Arnold’s wife, Aunt Prissy, did make a pledge of family solidarity when she wrote my parents – but not exactly the kind I had in mind:
Sharon, Mass November 23, 1953
Dear Ida and Lowell,
Being a little too much on the emotional side it is difficult for me to express what is in my heart to tell you both. Believe me Arnold and I will stand with you thru this trying time as always. Our thoughts are with you – we so wish we might help. Remember the family is now experiencing a little of what you two have been living thru for months. I can not in my heart condemn Peter – he to me is a sick boy & I shall always feel that way. What comes to those dear to us and close to us hurts frightfully doesn’t it? I have wept, Ida – I shall weep more and I am trying God knows to understand. We are all shaken.
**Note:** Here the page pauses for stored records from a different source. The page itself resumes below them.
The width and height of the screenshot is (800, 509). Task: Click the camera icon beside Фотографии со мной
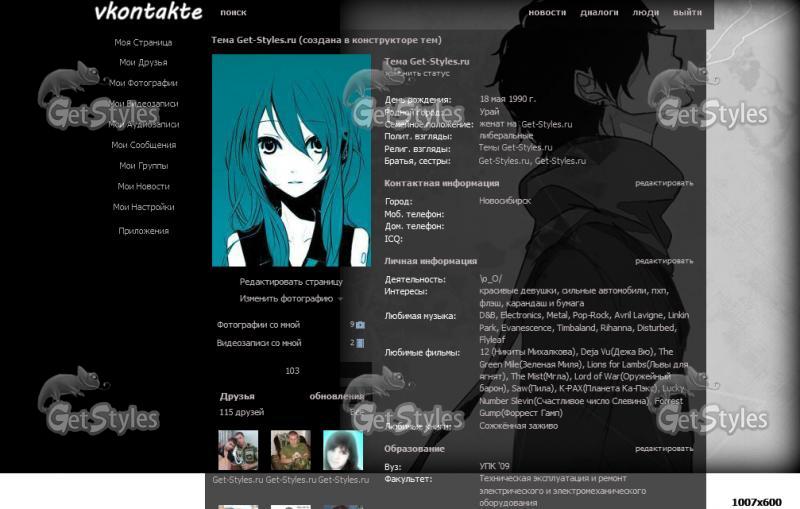click(x=360, y=325)
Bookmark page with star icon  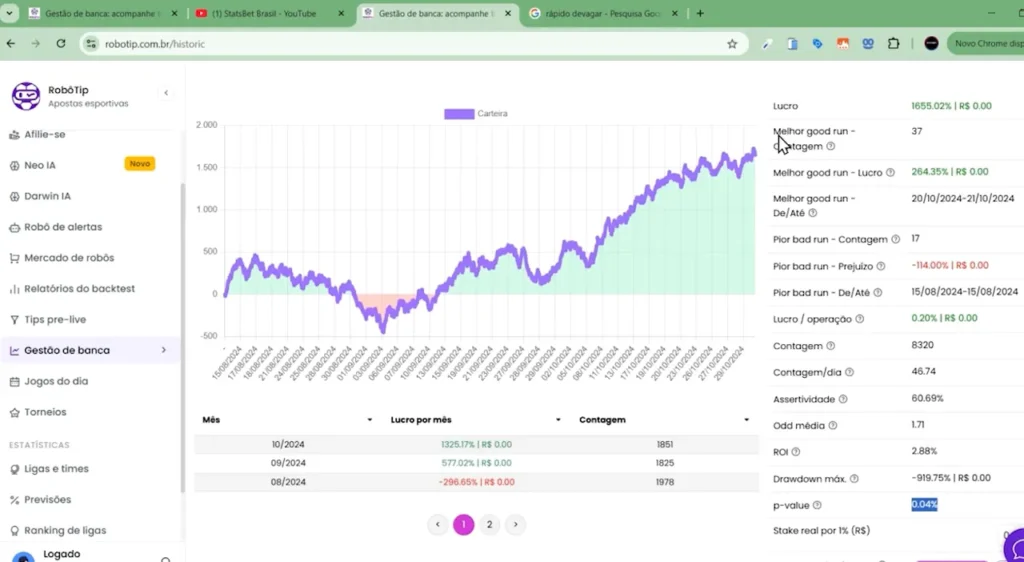click(x=732, y=44)
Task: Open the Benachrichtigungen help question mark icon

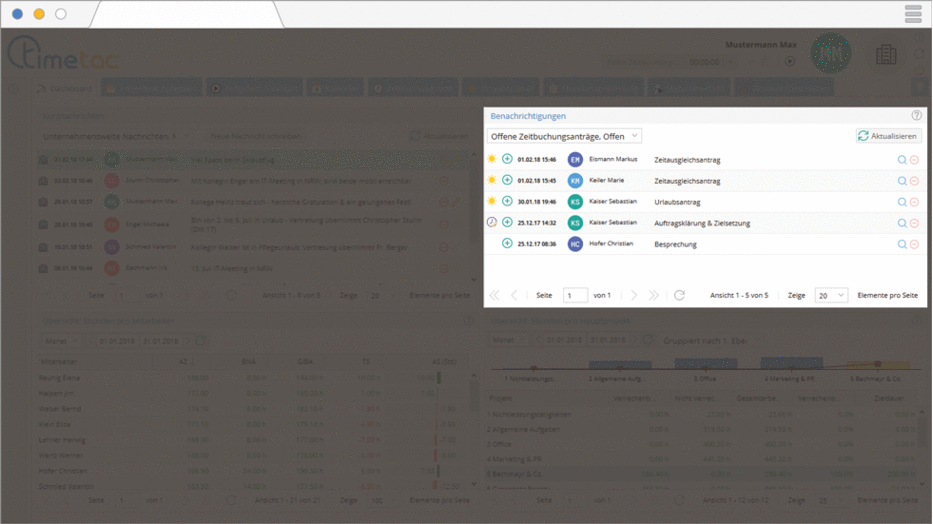Action: (916, 116)
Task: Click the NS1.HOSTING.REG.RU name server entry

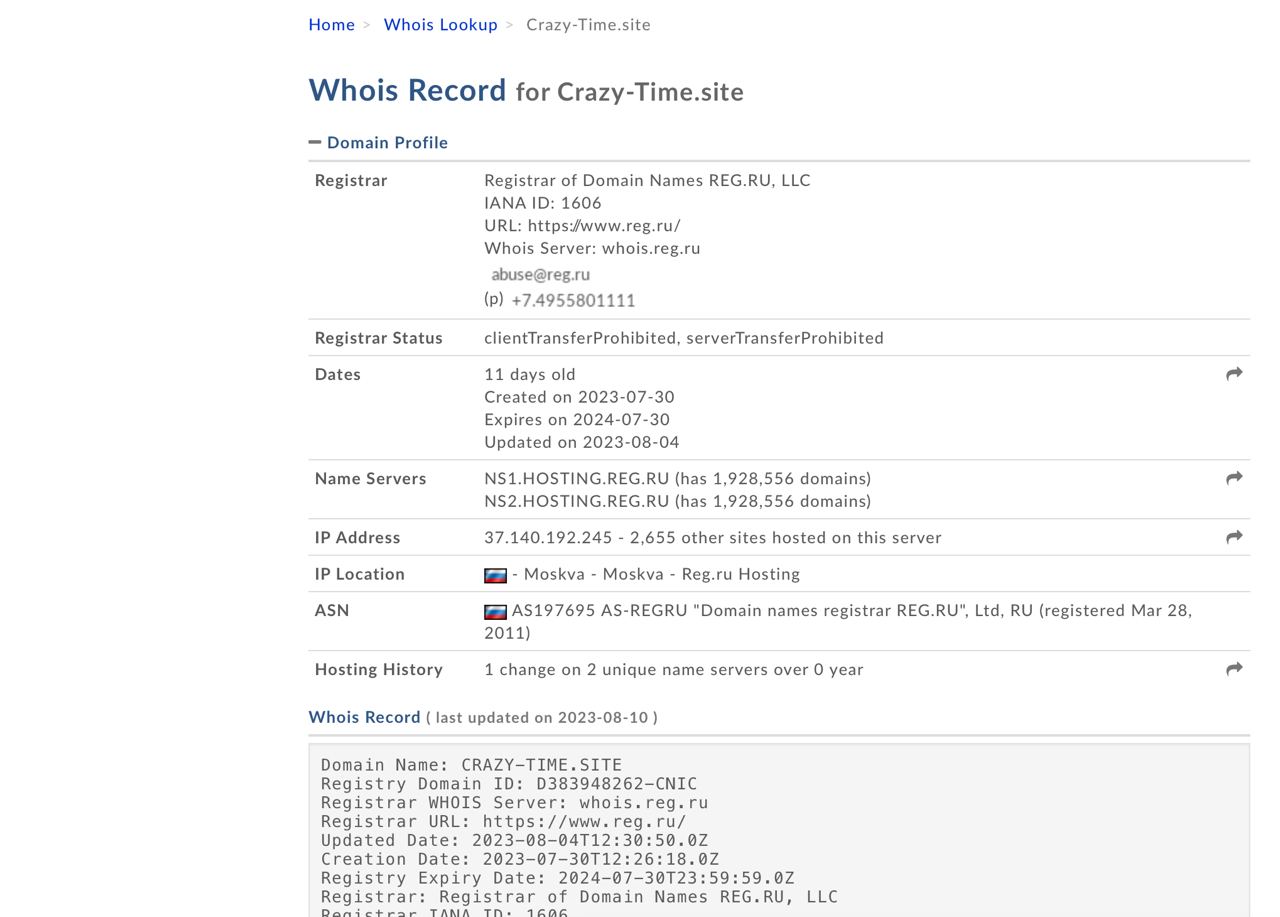Action: 576,479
Give us time to get back on our feet again. But we are standing by. With our love and yes, deepest feelings for you both, Priscilla
Aunt Prissy was generous and good. Her house and wide front porch and larder were always open to us kids to play and hang out, and we took advantage of it. She talked a great deal, but, to be honest, most of the family considered her to be an intellectual lightweight She had a tendency to put her foot in her mouth and did so in her letter to me, her “sick” nephew:
7 South Pleasant Street Sharon, Massachusetts November 30, 1953
We have been greatly disturbed by what you propose doing in the near future and sincerely wish you would think twice before doing so. It is difficult for me to admit I can not go along with you, Peter, even when I put the whole problem on a high plane. Marriage is at best a gamble. I often wonder how we come through it at all in a satisfactory manner. I know you are very close to the race problem – you have given much time and thought to it in these last two years. Far be it from me an average woman to say it is not a paramount importance. But I firmly believe there are well informed people trying to solve one of the knottiest problems we live with yet it is going to take many, many years to accomplish it. There are social laws we all try to adhere to and there is usually a reason for having them. Anyone with an elementary knowledge of biological facts and eugenics knows what happens when you deliberately ignore the plain truth. I fear the public will not interpret what you intend to do as any thing noble. It is even worse, Peter, because you have had advantages of education and the best of many things as you grew up. This will reflect on your parents and brother more than you will ever guess – every one of us will feel it – We do right now. I have been shaken by the news as I have never been shaken before and I can not feel it in my heart, Peter, that this is the right step to take As ever, Aunt Priscilla
So there it was in black and white what Uncle Arnold had been unwilling or unable to put in writing. True, even Aunt Prissy could not spell it out, but there can be no doubt about what she meant: apartheid is good and should be adhered to; we ordinary people should not meddle with the problems of race, we should leave it up to “well informed” people to take their time dealing with it –those good people that brought us the “science” of eugenics which the Nazis in Germany did so much to popularize; African Americans are inferior and association with them.